Erweiterter Sexualitätsbegriff

 

Sexualität ist nicht die Summe sexueller Handlungen zwischen verschiedenen Lebewesen, Sexualität muss sich nicht einmal in sexuellen Handlungen ausdrücken, um dem Kern nach „sexuell“ zu sein. Im Grunde ist alles als sexuell zu betrachten, was darauf ausgerichtet ist, auf möglichst umfassende Weise Glück oder Wohlbefinden zu erfahren.

In der Vorbereitung des Vortrages habe ich Empfindungen gehabt wie: „Ich werde mich selbst entblößen müssen“ – nicht, weil ich das körperlich beabsichtige, sondern weil Sexualität ganz eng mit unserer Lebenskraft, unseren Lebensimpulsen verbunden ist. Unsere körperliche Sexualität ist nicht getrennt von unserem seelischen Empfinden.

Wenn ich Musik mache oder in irgendeiner Art und Weise schöpferisch tätig bin, gibt mir das Zufriedenheit.

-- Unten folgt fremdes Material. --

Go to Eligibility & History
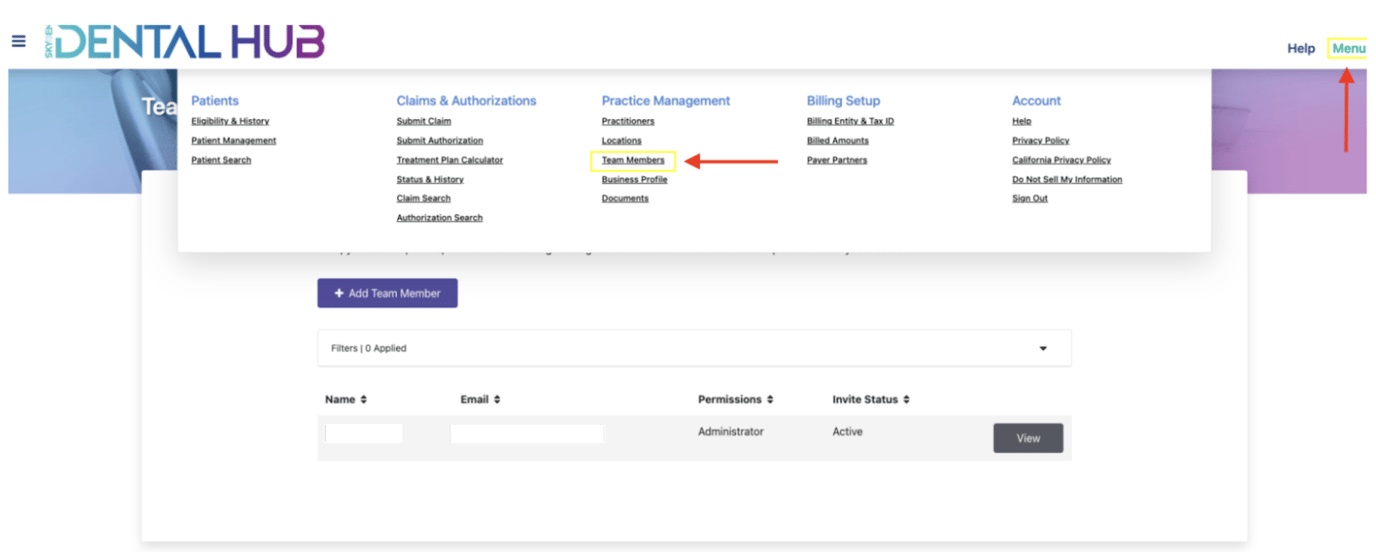 230,121
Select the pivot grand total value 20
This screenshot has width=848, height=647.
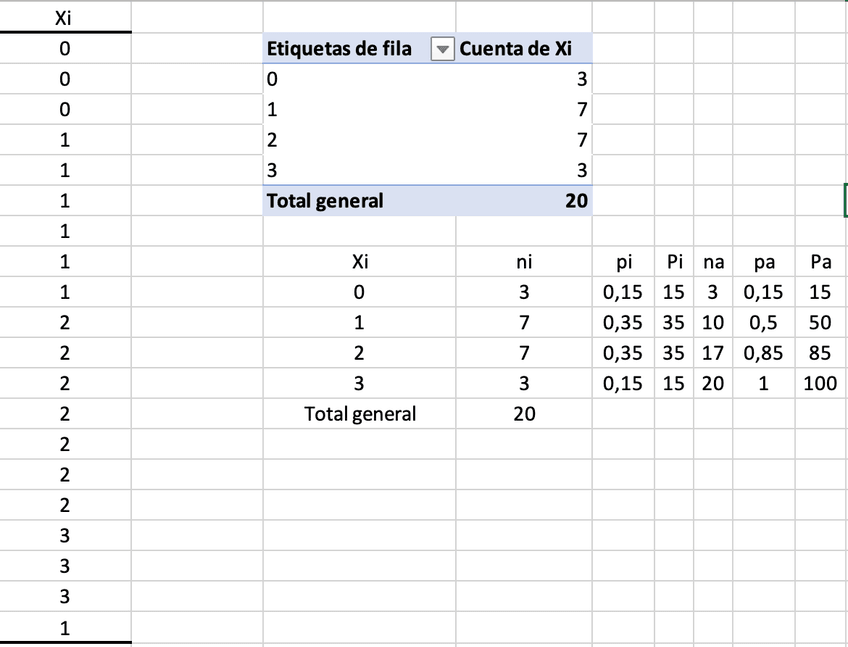coord(576,201)
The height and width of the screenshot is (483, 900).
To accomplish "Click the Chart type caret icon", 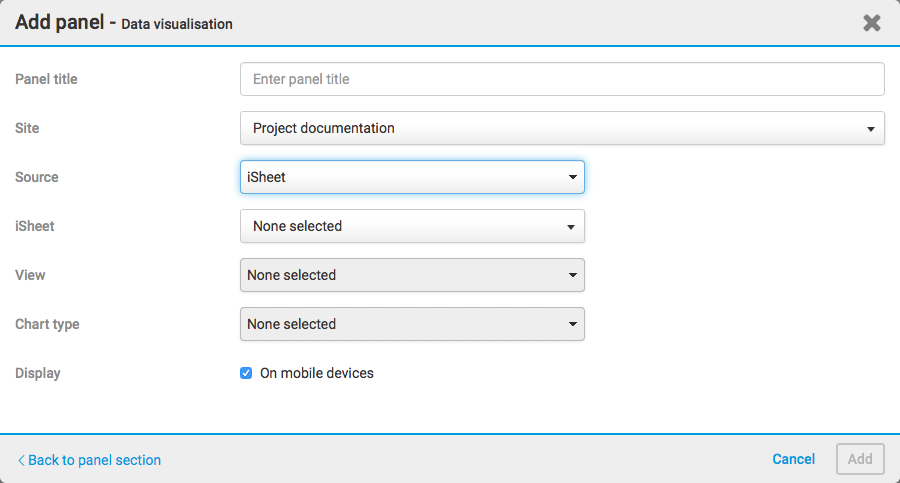I will [x=572, y=324].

Schöpferisch tätig zu sein bedeutet nicht automatisch, kreativ zu sein in dem Sinne, etwas genuin Neues hervorzubringen. Man kann es auch als eine Art von Erotik betrachten, eine Herangehensweise, wie man mit Aufgaben umgeht.

So geht es mir auch mit diesen Vorträgen. Die Vorbereitung und Durchführung ist mit Angst und Anspannung verbunden. Zugleich ist es jedoch auch ein erwünschter Erregungszustand. Und ich empfinde mich dabei hochgradig verletzlich, ich mache mich verletzlich. Es ängstigt mich auf die gleiche Art und Weise, damit rauszugehen, wie es mich ängstigt, wenn ich das erste Mal mit jemandem erotisch oder anders intensiv in Kontakt komme.

Was ich anspreche, ist eine Verbindung zu dem Gefühl von Ohnmacht und der Angst vor dem Versagen. Für einen Mann ist diese Angst noch viel elementarer, denn im direkten sexuellen Kontakt kann er seinen eigenen Zustand nicht mehr verschleiern. Für viele erwachsene Männer gibt es kaum etwas Schrecklicheres, das sie sich vorstellen können. Nicht wenige neigen dazu, wenn es ihnen bei einer Frau passiert, sich im vermeintlich falschen Moment als erregt oder als nicht erregbar zu zeigen, möglichst jeden weiteren Kontakt abzubrechen, weil sie es nicht ertragen, durch diese Person wieder an ihre Ohnmacht, ihre Unfähigkeit erinnert zu werden. In den vorherigen Vorträgen habe ich bereits wiederholt das Thema Ohnmacht berührt, und insofern steht es auch in der Reihe dieser Vorträge.